[Source records]
──────

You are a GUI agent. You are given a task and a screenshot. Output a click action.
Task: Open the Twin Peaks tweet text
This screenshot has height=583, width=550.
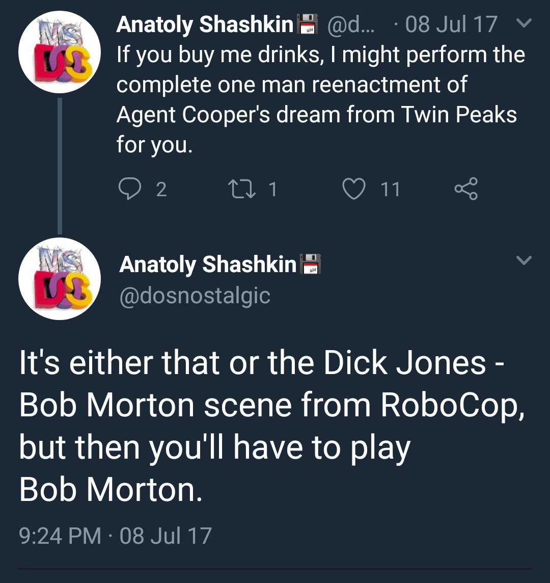(320, 100)
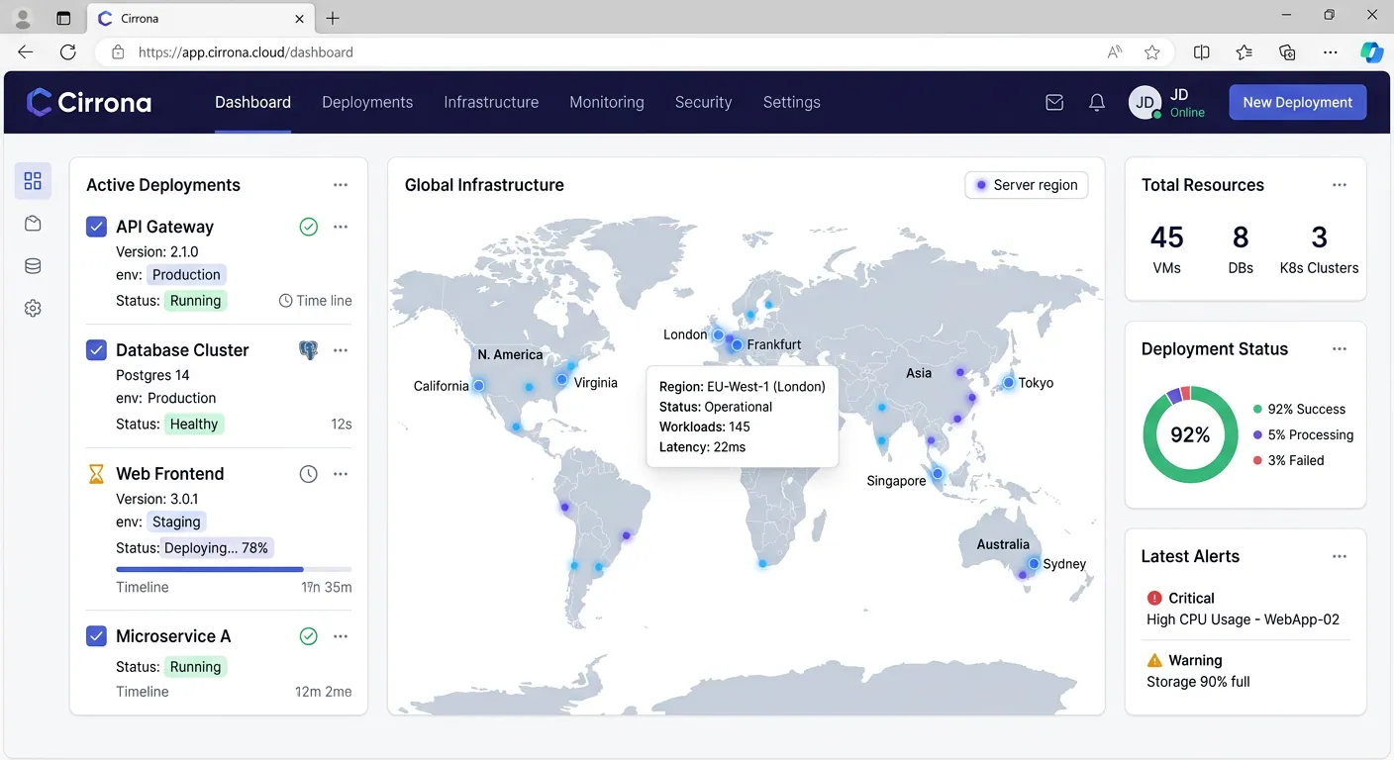This screenshot has width=1394, height=760.
Task: Open the sidebar settings gear icon
Action: tap(33, 309)
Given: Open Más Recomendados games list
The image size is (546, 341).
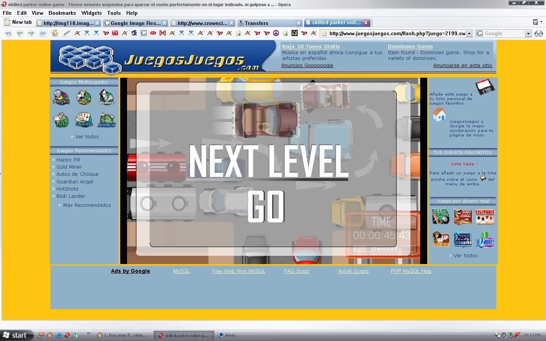Looking at the screenshot, I should pos(87,205).
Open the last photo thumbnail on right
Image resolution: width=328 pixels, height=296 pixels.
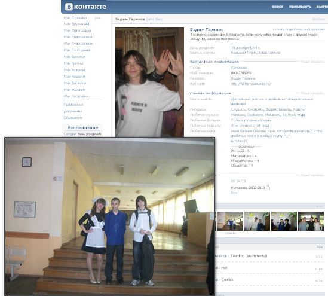[311, 221]
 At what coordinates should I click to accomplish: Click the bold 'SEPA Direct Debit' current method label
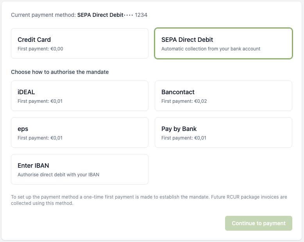coord(100,15)
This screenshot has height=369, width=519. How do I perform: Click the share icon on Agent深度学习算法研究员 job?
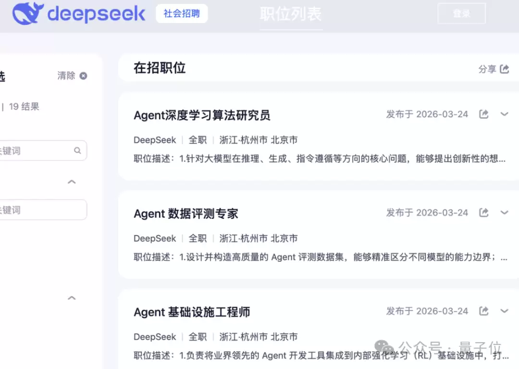(483, 114)
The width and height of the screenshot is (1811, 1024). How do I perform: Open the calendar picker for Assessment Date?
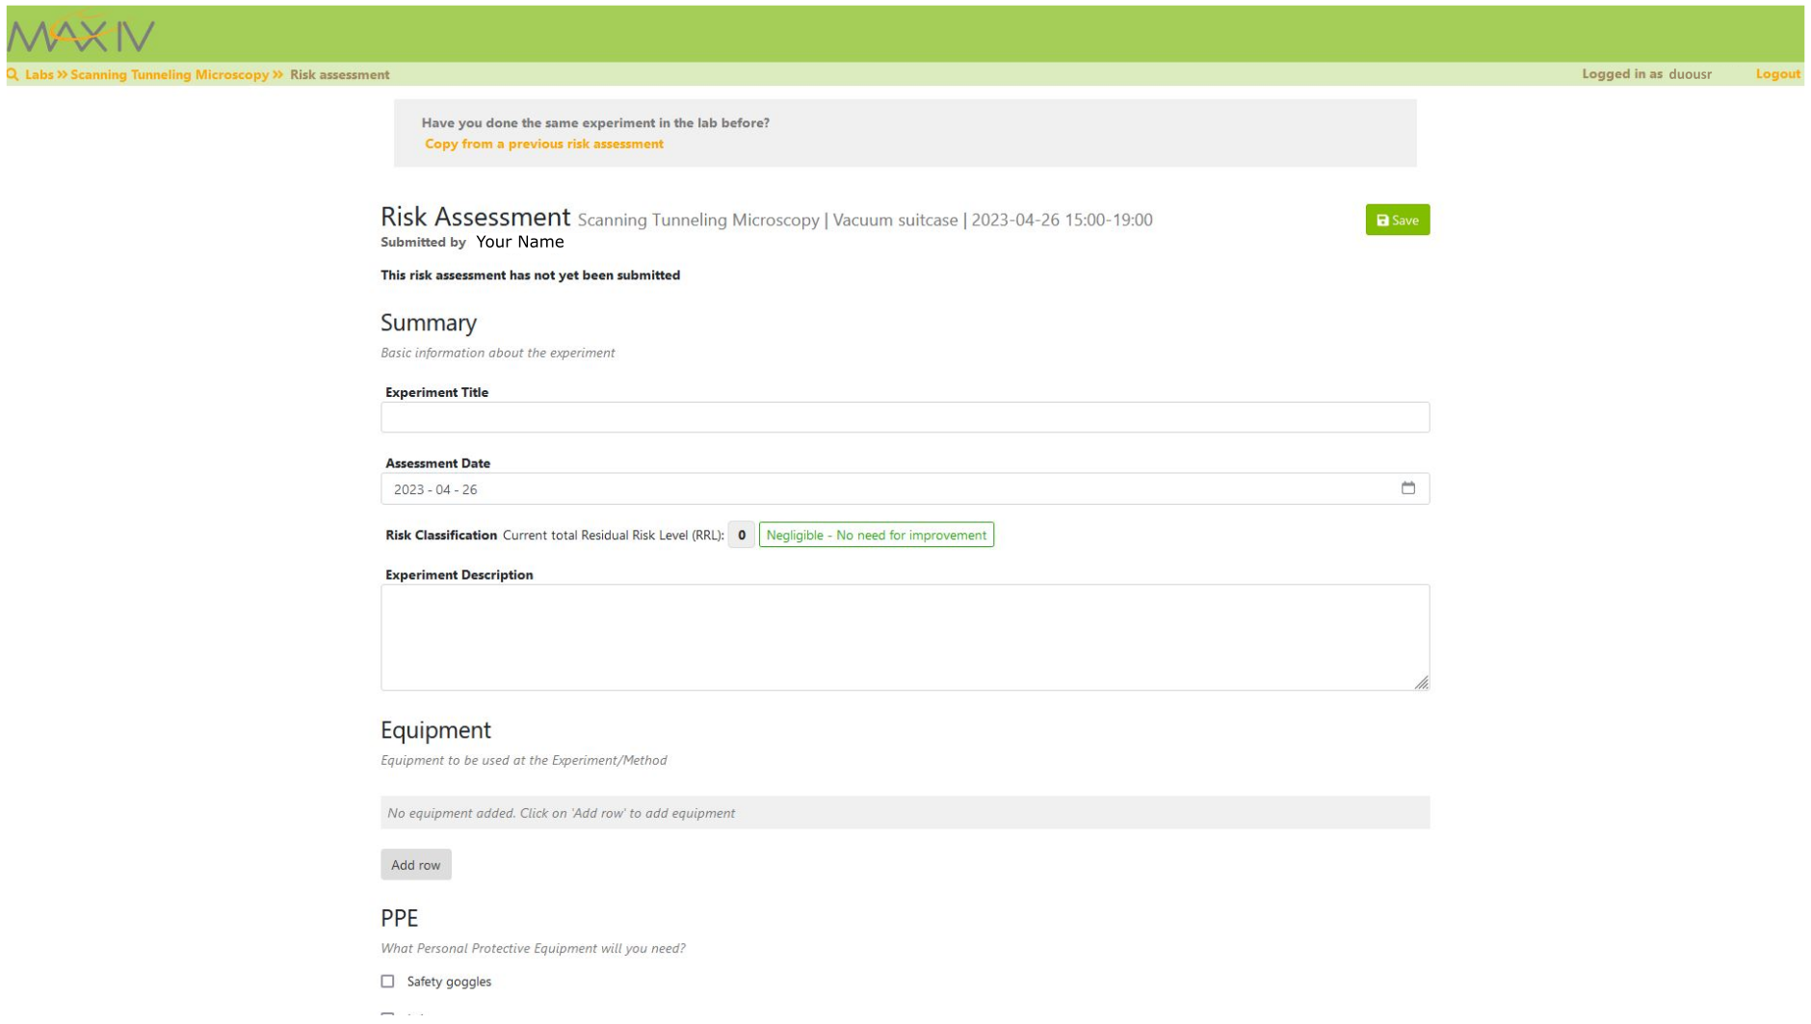[x=1407, y=488]
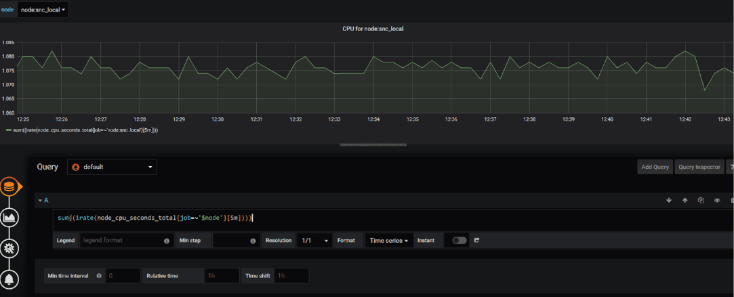Image resolution: width=734 pixels, height=297 pixels.
Task: Open the General settings gear icon
Action: [10, 248]
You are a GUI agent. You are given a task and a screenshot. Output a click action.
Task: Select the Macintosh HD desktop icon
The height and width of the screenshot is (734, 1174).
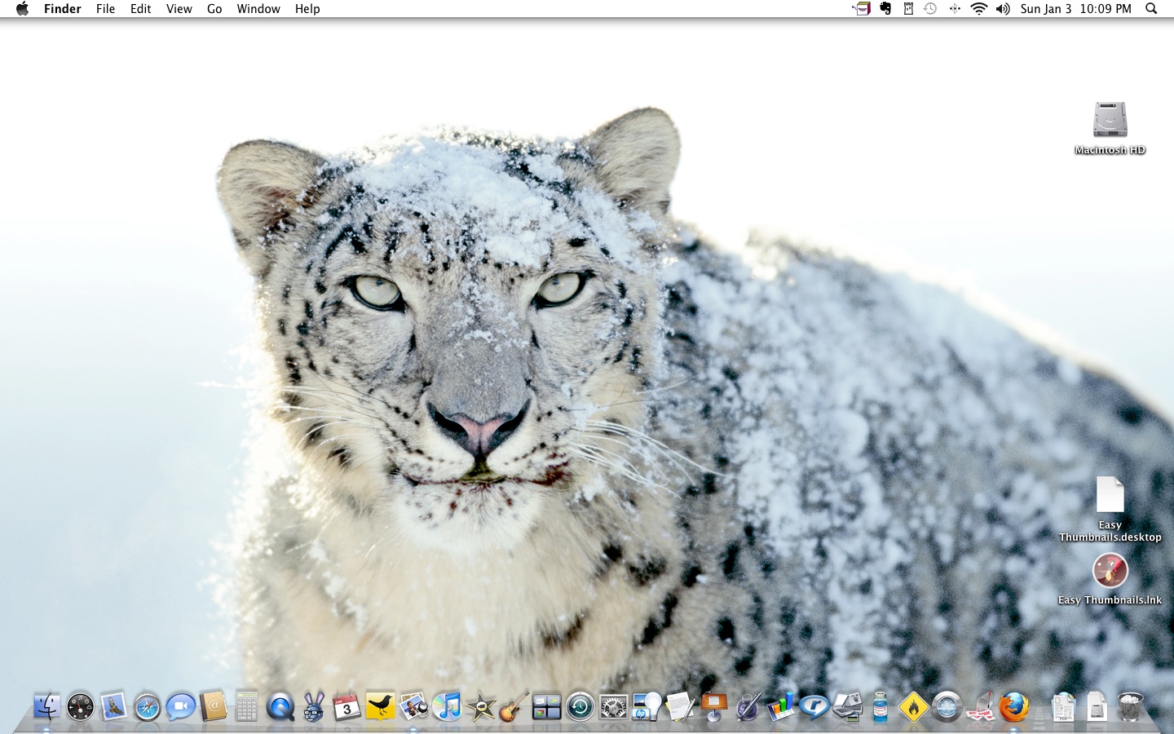point(1110,121)
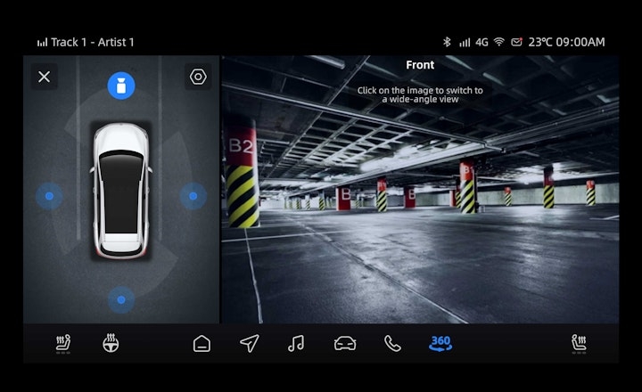Image resolution: width=642 pixels, height=392 pixels.
Task: Switch to the right side camera
Action: pyautogui.click(x=193, y=196)
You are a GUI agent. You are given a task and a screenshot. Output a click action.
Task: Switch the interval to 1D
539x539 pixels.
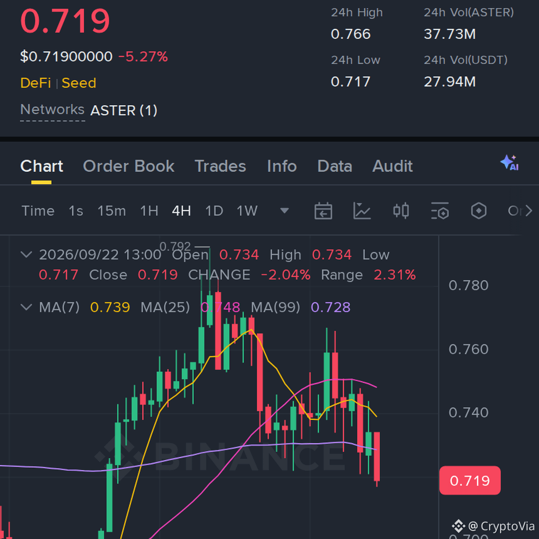[214, 211]
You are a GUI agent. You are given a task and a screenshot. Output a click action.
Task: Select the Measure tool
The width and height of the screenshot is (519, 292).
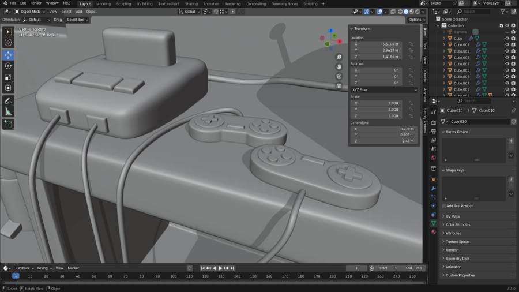point(8,112)
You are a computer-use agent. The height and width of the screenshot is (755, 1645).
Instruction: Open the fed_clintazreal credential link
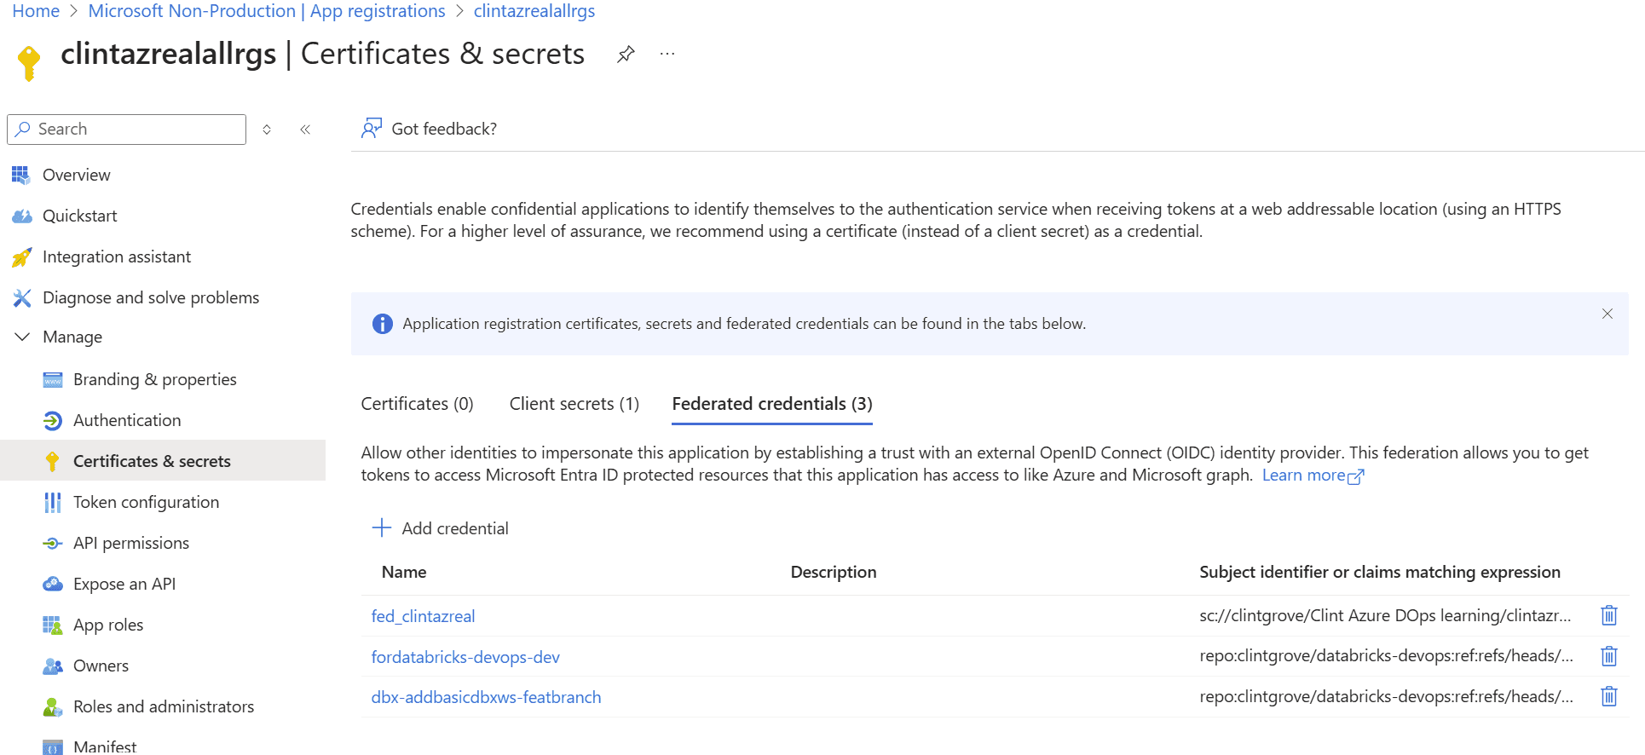pos(423,616)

──────

**Exercise description:** Count how many lines of the records hold the string "Select"; the answer is that number alone.

**Answer space:** 2